Голоса отца и дочери притянули меня к окну, которое открывалось из гостиной на веранду. Я подошел и присел на стул с жесткой спинкой, стоявший у стены и скрытый снаружи тяжелыми портьерами и полуспущенными жалюзи.
— Я не видела его после этого, папа, — послышались слова Кэти. — Я вышла из театра, села в свою машину и поехала домой. Его не было поблизости.
— Но я же знаю, что это он подвез тебя. Я видел его кепку на переднем сиденье.
— Он мог оставить ее там раньше. Я клянусь тебе, что не видела его потом.
— Как я могу верить тебе, Кэти? — В голосе отца слышалось неподдельное страдание. — Раньше ведь ты тоже лгала мне о нем. Ты обещала, что ничего... ничего у тебя не будет — ни с ним, ни с другим мужчиной, — пока не станешь старше.
— Но я ничего и не сделала! Ничего... плохого...

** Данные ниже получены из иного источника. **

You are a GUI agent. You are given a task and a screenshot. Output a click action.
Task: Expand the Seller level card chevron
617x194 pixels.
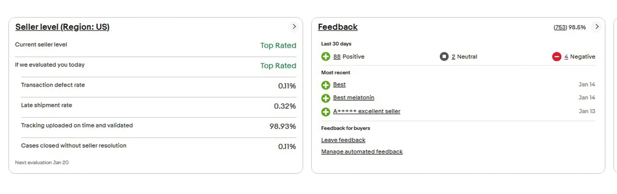[x=294, y=27]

— Ты позволила ему поцеловать себя.
— Он меня заставил. Я пыталась увернуться, — почти истерически уже выкрикнула Кэти, ее голос завибрировал, словно тонкая, впивающаяся в дерево дрель.
— Значит, ты спровоцировала его. Наверняка — так. Мужчина не станет вести себя подобным образом, если у него нет на то оснований... предпосылок. Я-то знаю. Подумай, Кэти, не сделала ли, не сказала ли ты что-то, что побудило его к этому... насилию? — Отец старался быть хладнокровным и справедливым, безликим строгим экзаменатором, но боль и гнев слышались в его тоне.
— Оставь его, папа. Оставь все эти... отвратительные вещи, я не хочу говорить о них, — и подступающие рыдания прервали слова Кэти.
— Дорогая моя, бедная девочка. — Качалка скрипнула на веранде: видно, отец привстал... и склонился к дочери; рыдания утихли. — Я не хотел причинить тебе боль, Кэти, ты это знаешь. Я интересуюсь этими... этими гадкими вещами только потому, что люблю тебя.
— Я тоже люблю тебя, папа, — слова прозвучали невнятно, может быть, потому, что она уткнулась в его плечо.
— Я хотел бы верить этому.
— Но это так, папа, это так. Я считаю тебя самым лучшим мужчиной на свете.
Было что-то странное, что-то подозрительное в их разговоре. Отсюда, из глубины гостиной, могло показаться, что это объясняются любовники — пусть и при такой большой разнице в годах.
— О, Кэти, — сокрушенно сказал Джеймс Слокум, — что же я должен теперь сделать для тебя?
И вдруг еще один голос прорезался и жестко спросил:
— Что ты пытаешься сделать с ней, Джеймс? — Это был голос Мод Слокум.